Oocytes (or eggs) provide the majority of cellular building blocks required by embryos. Oocyte quality is therefore integral for a healthy pregnancy but the quality declines with ageing. With women embarking on pregnancy later and later in life, poor oocyte quality has become the biggest stumbling block for pregnancy success. In spite of the importance of oocytes, surprisingly little is known about “what makes a good egg”. 

Professor Homer’s lab is the first lab in Queensland with extensive expertise in studying oocytes, made possible by the Professor Christopher Chen Chair in Reproductive Medicine. 

Furthermore, at present, there are no available approaches for improving oocyte quality in the clinic. 

Professor Homer’s lab is one of only a handful of labs in the world applying state-of-the-art techniques including high-resolution imaging to study oocytes and embryos. The work seeks to develop novel technologies for reversing poor oocyte quality. The lab is also investigating innovative approaches for protecting oocytes from the damaging effects of chemotherapy during cancer treatment. This research has major implications for the success and safety of assisted reproductive treatments and for fertility preservation in women.

For more information please visit our facebook page https://www.facebook.com/homerlabuqccr/ 

Ageing effects on oocytes and novel approaches for improving oocyte quality (NHMRC Grants APP1103689 and APP1122484)

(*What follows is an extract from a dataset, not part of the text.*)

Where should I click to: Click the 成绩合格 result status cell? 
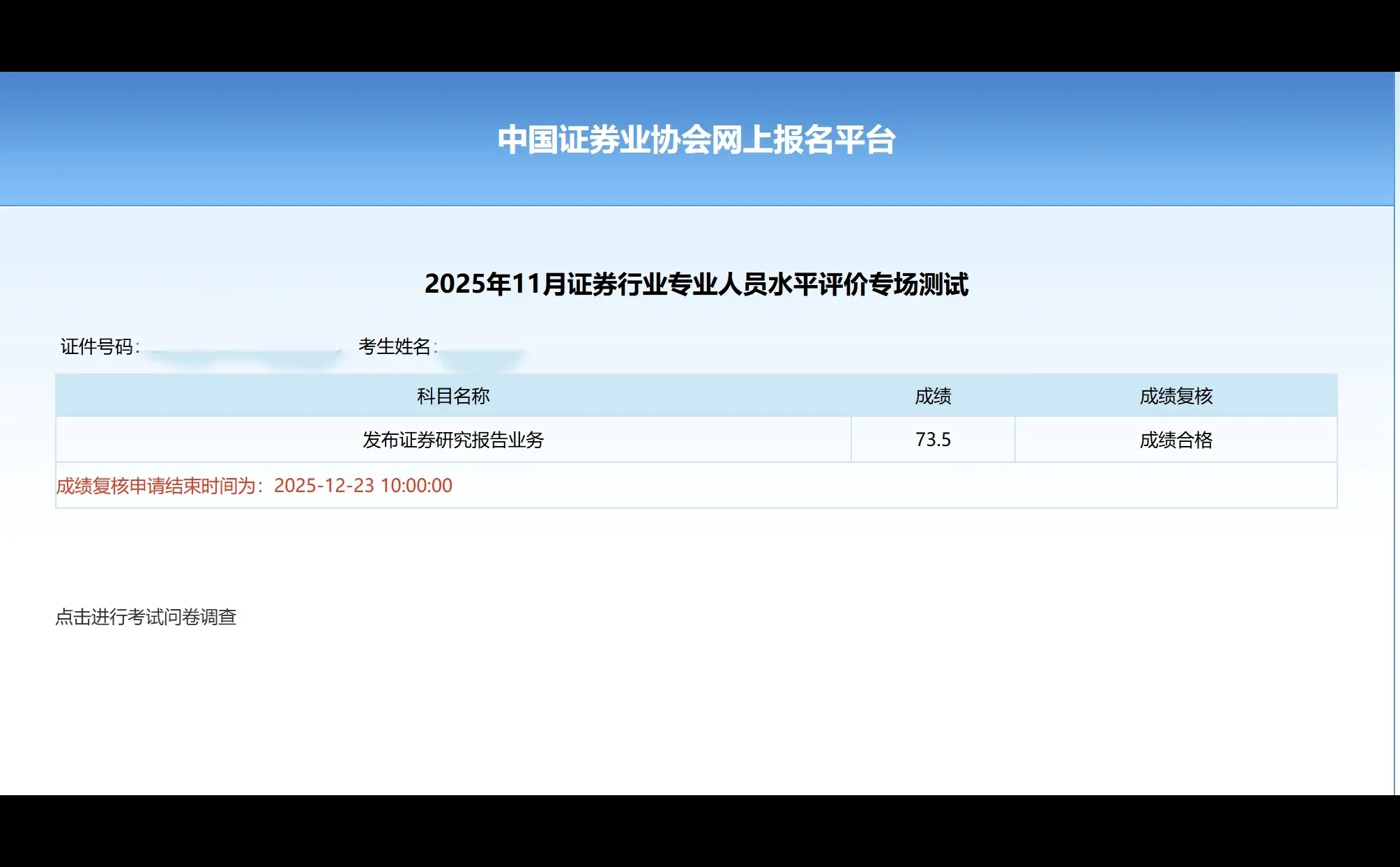(x=1176, y=440)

Oocyte quality declines markedly with ageing leading to increased levels of chromosomally abnormal pregnancies (e.g. Down’s syndrome), infertility and miscarriage. However, little is known regarding the key molecular factors in oocytes that succumb with ageing. To address this, we are analysing human and mouse oocytes from reproductively aged females. We are also using transgenic animals over-expressing genes that could be involved in delaying the ageing process. In this way we are identifying key factors that are vulnerable to ageing and that underpin oocyte health. We are using this knowledge to design novel interventions for preventing or reversing ageing-induced deterioration.
 

Molecular control of meiotic maturation

A prominent feature of aged oocytes, and poor-quality oocytes in general, is their propensity to mis-segregate chromosomes. The resulting embryonic aneuploidy is catastrophic to pregnancy success. Intriguingly, the majority of such errors arise specifically during meiosis I – the first of the two meiotic divisions required to halve the chromosome complement in preparation for fertilisation. We are therefore deciphering the key regulators overseeing chromosome segregation during female meiosis I. We use loss-of-function and gain-of-function genetic approaches combined with state-of-the-art time-lapse confocal imaging to track the entire process of spindle assembly and chromosome segregation during the several hours of meiosis I.

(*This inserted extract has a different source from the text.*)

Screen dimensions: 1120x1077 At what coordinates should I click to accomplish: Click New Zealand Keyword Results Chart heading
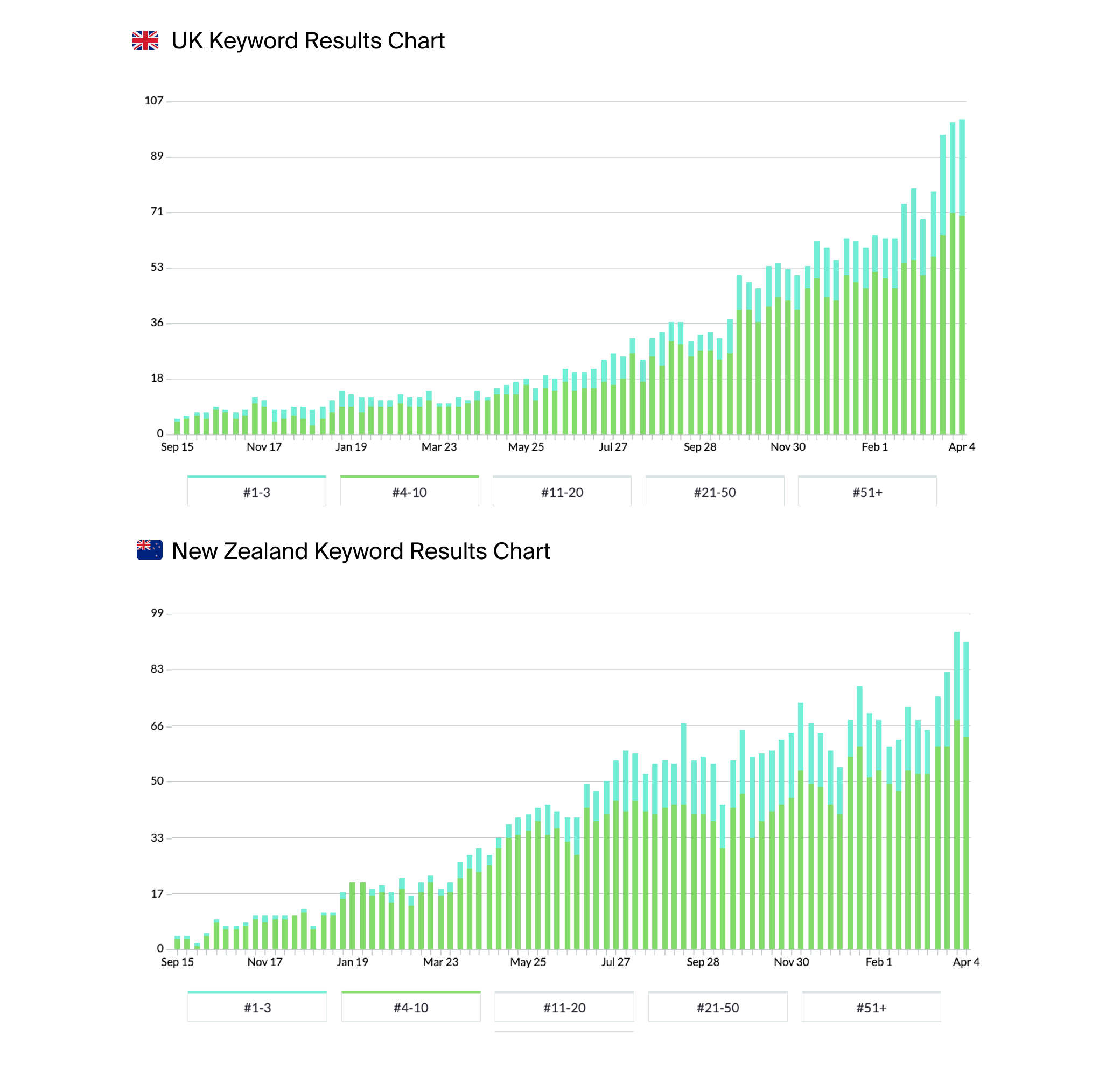tap(360, 551)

Non-destructive methods for oocyte selection (NHMRC Grant APP1078134)

The per-oocyte pregnancy rate during IVF is surprisingly low with 7% or less of all oocytes producing a live-birth. Because of this low efficiency, multiple cycles of IVF are often required and in many areas of the world, multiple embryos are replaced leading to unacceptable rates of high-risk multiple pregnancies. Techniques capable of earmarking the best quality oocytes would greatly streamline IVF practice. In collaboration with our IVF partners we are therefore investigating approaches for identifying the best oocytes, for instance, by studying the vestigial by-products of meiotic maturation known as polar bodies.

Protecting oocytes to preserve female fertility after cancer (NHMRC Grant APP1103689)

The development of highly effective cancer treatments has dramatically improved cancer survivorship. Consequently, following completion of cancer treatment many reproductively aged women hope to start families. Unfortunately, however, many effective chemotherapy regimens are extremely toxic to oocytes resulting in infertility and premature menopause. We are investigating the cellular basis for oocyte death during cancer treatment and are exploring novel methods for enabling oocytes to survive in order to preserve fertility.